The letter is quite intriguing on two accounts: (1) its historical background and, (2) Alcuin’s rather odd insistence on the medicinal—almost miraculous—qualities of music. The historical backdrop of the letter is the brutal battle of Bornhӧved. Charlemagne and his army had tracked down and pinned a rebellious Saxon militia against the banks of the Schwentine river and in a disproportionate fit of rage Charlemagne ordered that all 4000 ‘northerners’ be cut down and dispatched. No mercy was granted to the captured, and those that fled were hunted down and slaughtered. It was a decisive, complete, and absolutely bloody routing in favor of Charlemagne and the Franks.

This killing frenzy, however, appears to have had a negative impact on Charlemagne and “his boys.” One can easily imagine the soldiers returning to camp from the battlefield, the stench of death still on them and the pleas for mercy not-granted still ringing in their ears, needing somehow to make the transition from savage warrior to well-mannered Christian. The gratuitous brutality of this skirmish did not make such a transition easy, not even for battle-hardened soldiers.

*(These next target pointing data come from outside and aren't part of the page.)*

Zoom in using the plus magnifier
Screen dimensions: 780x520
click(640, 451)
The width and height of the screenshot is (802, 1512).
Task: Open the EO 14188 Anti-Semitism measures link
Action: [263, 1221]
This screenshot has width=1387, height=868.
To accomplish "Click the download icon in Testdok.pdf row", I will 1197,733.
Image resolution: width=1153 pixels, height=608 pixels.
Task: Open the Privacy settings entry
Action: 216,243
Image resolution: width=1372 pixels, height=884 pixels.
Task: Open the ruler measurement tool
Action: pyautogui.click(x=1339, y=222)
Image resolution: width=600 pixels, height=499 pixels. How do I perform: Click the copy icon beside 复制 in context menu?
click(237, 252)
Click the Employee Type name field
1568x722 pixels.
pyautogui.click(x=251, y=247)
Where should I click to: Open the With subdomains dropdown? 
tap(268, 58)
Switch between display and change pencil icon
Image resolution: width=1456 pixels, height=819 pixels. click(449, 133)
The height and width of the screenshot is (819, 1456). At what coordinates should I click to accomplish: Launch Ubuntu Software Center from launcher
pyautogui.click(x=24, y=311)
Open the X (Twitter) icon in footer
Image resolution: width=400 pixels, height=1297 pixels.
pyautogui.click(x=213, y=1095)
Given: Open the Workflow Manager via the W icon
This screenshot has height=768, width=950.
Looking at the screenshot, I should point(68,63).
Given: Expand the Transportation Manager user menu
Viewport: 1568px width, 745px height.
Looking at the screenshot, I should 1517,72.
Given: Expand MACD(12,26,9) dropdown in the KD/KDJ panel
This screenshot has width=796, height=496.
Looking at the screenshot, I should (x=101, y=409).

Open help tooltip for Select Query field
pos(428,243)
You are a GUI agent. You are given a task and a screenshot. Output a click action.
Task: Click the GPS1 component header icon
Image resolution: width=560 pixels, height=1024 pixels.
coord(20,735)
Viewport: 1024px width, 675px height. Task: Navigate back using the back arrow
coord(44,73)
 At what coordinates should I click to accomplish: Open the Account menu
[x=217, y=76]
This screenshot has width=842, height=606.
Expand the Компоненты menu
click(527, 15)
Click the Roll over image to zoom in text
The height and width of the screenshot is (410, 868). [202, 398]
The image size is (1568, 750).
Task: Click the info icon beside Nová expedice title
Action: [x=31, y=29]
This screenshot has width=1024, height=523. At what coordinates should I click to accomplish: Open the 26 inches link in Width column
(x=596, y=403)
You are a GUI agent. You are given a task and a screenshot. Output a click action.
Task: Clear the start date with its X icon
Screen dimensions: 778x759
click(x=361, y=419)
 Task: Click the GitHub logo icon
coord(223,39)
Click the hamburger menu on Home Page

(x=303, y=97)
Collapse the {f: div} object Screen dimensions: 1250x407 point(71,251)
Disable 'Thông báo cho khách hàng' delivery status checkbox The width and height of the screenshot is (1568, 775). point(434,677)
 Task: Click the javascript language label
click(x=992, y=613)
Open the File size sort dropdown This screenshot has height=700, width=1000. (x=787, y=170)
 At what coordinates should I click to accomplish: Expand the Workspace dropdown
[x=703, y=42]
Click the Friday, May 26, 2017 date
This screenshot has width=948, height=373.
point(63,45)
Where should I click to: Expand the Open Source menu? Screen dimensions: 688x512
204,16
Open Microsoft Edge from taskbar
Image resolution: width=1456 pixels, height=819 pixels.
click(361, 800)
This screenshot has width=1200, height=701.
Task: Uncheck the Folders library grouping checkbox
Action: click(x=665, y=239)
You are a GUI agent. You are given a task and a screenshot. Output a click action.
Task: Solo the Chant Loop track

Thus, at the behest of Charlemagne, Alcuin is requested to compose some music to “mollify the savage impulses” of the men. Music is understood to be a unique cure or balm that heals the disorders of the mind and the emotions. Alcuin writes that music can “soothe the ungentle mind.” Similarly, music by its very “sweetness” is also capable of “dampening swelling rage.” Disordered passions and agitated intellects are ordered, suggests Alcuin, not by words which have their limit, but by music which softens hearts and restores peace in the soul.

I admit that at first blush I found this recourse to music to be a tad…trite. Admittingly, I am not a musician and have never spent any time cultivating a musical aesthetic. Upon a quick survey of the tradition, however, you find everyone from Plato to Bloom making the similar claim. Music—that is, good music—is the perennial elixir for the troubled soul. Perhaps this is one of the reasons why so many of us are filled with anger, agitation, unrest, illogic, and prone to fits of passionate outburst. We live in a musically impoverished and tainted culture. Perhaps what we need then is an intentional and habitual return to some “sweet melodies” to calm and heal us.

Blessed Alcuin, pray for us.

Richard Meloche

Dr. Richard Meloche serves as the president of the Alcuin Institute for Catholic Culture.